Als Melly Böwe (Lina Beckmann) zur hartgesottenen Rostocker Fahndertruppe stieß, probierte sie noch, sich als nette Betriebsnudel zu etablieren, die Schokomuffins bäckt, um freundlich aufgenommen zu werden. Nun entscheidet sie sich, besser mal Saures statt Süßes zu geben. Als der Kollege Thiesler (Josef Heynert) sie hartnäckig anzickt, weil sie künftig den Ton angeben soll und nicht er, muss sie ihm erst mal einen einschenken, damit er weiß, wer die Nummer eins ist. Willkommen im am schlechtesten gelaunten Polizeirevier im Sonntagabend-Krimiland. Doch da draußen laufen noch viel mehr mies gestimmte Menschen rum, die einander hässliche Dinge antun. In der Folge "Polizeiruf 110: Nur Gespenster" (Sonntag, 20.15 Uhr, ARD) sind sie besonders hässlich.
In den ersten "Polizeiruf"-Minuten fließt reichlich Blut
Schon die ersten Minuten sind harter Stoff: Auf einem Glastisch festgeschnallt liegt die blutige Leiche eines Mannes und der bekanntermaßen empathiefreie Pöschel (Andreas Guenther) referiert die grausigen Details, um trocken zusammenzufassen: "Folter vom Allerfeinsten." Aber ist Blut, das in Zeitlupe zu Boden rinnt, wirklich das Schlimmste in dieser Episode?

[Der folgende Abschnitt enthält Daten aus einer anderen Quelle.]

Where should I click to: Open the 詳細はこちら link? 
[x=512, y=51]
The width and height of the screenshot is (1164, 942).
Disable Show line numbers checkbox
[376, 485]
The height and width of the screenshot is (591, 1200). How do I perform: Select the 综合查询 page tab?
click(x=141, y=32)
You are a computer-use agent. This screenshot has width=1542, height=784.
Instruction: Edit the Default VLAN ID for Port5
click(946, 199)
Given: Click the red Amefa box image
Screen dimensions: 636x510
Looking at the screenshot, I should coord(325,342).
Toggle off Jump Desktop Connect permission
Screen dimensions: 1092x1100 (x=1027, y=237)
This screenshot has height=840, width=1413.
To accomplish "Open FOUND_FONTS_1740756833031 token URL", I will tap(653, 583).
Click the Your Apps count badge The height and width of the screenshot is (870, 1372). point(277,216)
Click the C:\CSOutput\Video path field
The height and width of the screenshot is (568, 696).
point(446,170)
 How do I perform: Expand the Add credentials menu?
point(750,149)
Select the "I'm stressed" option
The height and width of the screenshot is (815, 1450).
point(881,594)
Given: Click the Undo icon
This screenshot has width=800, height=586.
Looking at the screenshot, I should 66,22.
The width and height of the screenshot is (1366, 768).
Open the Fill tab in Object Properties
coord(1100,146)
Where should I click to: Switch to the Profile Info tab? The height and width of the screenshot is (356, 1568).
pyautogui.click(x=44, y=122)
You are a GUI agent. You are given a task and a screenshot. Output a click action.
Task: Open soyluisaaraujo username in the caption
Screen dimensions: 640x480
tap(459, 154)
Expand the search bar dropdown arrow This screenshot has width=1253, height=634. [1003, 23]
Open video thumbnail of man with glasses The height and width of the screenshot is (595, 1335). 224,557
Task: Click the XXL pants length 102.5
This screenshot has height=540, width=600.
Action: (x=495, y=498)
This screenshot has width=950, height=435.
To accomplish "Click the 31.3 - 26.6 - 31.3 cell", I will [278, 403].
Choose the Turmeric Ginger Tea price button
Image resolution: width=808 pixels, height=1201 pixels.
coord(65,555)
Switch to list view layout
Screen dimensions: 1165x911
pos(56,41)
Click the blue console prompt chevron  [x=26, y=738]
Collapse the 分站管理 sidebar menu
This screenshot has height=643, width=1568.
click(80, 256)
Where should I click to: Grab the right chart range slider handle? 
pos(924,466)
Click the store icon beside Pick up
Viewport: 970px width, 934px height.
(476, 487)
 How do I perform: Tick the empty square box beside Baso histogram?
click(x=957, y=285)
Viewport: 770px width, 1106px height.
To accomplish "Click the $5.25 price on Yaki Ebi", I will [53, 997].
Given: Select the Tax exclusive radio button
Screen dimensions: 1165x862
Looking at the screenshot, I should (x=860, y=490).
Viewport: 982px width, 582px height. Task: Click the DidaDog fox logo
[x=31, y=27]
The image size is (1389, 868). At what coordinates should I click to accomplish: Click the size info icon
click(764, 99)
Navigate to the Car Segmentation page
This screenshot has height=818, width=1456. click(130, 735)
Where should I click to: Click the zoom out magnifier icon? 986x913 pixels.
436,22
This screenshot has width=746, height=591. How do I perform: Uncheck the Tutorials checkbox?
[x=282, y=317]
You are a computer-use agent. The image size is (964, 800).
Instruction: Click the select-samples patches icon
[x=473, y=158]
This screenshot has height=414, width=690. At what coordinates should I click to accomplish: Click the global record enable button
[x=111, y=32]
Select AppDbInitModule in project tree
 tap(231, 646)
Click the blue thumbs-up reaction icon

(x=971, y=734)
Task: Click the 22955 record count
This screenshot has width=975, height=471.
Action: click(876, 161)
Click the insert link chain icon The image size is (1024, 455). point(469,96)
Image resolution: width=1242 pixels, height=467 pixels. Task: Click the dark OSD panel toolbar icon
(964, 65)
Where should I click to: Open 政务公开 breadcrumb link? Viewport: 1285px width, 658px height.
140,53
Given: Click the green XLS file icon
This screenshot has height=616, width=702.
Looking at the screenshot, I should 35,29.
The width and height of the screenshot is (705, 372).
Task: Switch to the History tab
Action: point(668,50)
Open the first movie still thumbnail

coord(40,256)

Natürlich nicht. Je weiter der Abend fortschreitet, desto mehr entfaltet sich ein Fall, der nicht mehr mit brachialen Bildern protzen muss, denn allein das Gesagte verdichtet sich zu Bildern, die wie Bomben im Hirn einschlagen.
Die "Polizeiruf"-Fahnderinnen treffen auf eine Horrorgestalt
Das Opfer auf dem Tisch war nicht der Gutmensch, als der er öffentlich erscheinen wollte. Am Tatort findet sich DNA, die zum Fall eines seit 15 Jahren vermissten Mädchens führt. War sie die Täterin? Hat sie sich an dem Schwein gerächt, das ihr einmal Unvorstellbares angetan hat? Melly Böwe und ihre kratzbürstige Kollegin Katrin König (Anneke Kim Sarnau) werden bei den Ermittlungen mit einer Familie konfrontiert, die so gespenstisch wirkt, wie es der Titel suggeriert. Vor allem die Mutter Evelyn Sonntag (Judith Engel) schwebt wie eine neben der Welt stehende, ausgemergelte Horrorgestalt durch ihren Alltag – und man glaubt, im Wohnzimmer einen kalten Hauch zu spüren.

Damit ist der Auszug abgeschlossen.